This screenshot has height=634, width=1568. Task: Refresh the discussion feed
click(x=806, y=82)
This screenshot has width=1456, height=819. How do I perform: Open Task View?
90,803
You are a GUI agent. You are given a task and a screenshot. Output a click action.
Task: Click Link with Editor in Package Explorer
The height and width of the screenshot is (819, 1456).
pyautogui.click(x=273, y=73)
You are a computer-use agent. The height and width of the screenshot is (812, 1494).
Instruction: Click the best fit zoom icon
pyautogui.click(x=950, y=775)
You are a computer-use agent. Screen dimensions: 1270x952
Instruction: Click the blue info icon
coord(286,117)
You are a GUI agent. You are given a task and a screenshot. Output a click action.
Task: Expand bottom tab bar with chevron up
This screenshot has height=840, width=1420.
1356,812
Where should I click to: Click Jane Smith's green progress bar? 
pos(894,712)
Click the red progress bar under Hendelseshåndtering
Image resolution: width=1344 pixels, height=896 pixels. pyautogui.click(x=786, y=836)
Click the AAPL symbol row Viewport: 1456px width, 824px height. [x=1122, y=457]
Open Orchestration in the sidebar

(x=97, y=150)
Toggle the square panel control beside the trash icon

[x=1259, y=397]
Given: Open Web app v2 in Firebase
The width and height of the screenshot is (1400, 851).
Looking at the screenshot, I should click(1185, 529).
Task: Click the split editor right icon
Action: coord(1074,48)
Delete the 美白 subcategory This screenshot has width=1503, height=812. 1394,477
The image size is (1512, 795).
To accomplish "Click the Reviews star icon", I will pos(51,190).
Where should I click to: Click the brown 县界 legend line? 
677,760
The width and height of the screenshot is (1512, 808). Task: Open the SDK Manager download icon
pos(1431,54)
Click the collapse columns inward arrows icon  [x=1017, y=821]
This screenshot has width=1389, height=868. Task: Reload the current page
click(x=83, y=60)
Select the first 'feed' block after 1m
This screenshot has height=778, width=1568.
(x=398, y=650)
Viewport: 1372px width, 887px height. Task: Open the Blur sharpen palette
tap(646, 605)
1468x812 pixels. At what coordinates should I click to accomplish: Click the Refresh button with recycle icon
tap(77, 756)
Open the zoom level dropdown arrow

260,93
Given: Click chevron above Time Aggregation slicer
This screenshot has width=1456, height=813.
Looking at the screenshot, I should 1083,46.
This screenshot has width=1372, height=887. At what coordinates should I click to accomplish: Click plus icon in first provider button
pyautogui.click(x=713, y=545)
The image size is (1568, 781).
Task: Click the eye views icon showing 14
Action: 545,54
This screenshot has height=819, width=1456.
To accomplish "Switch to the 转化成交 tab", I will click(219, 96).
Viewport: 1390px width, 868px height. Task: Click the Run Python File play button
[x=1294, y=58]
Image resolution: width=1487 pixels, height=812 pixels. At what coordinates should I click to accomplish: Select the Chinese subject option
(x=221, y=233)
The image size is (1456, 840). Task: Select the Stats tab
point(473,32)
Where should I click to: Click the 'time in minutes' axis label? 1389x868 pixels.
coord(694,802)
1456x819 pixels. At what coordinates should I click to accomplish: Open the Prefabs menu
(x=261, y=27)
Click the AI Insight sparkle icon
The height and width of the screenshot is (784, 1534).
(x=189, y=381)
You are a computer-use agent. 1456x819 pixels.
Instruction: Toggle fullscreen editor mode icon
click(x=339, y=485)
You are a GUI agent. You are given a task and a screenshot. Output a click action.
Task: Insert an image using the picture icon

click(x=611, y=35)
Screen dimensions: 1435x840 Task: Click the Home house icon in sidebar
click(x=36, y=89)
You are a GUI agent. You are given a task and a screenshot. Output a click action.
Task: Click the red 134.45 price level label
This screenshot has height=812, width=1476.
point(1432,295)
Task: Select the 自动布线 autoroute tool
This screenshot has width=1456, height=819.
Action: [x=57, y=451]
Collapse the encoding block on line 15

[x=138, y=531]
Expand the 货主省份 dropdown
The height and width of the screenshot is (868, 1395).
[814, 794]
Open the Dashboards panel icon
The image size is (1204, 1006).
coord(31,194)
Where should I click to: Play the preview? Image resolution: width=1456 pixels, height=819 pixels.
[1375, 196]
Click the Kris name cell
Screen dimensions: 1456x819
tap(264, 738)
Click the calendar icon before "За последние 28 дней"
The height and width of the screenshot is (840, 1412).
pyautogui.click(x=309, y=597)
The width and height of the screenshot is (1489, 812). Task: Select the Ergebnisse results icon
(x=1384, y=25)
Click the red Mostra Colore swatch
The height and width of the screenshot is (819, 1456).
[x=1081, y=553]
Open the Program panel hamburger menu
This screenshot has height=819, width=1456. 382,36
* * * * * * *
◆ Task ◆
Take every line from the data above that holds "computer" and copy it out.

◆ Expected answer ◆
You are a computer-use agent. The height and width of the screenshot is (812, 1494).
You are a computer-use agent. Screen dimensions: 1270x952
You are a computer-use agent. 1456x819 pixels.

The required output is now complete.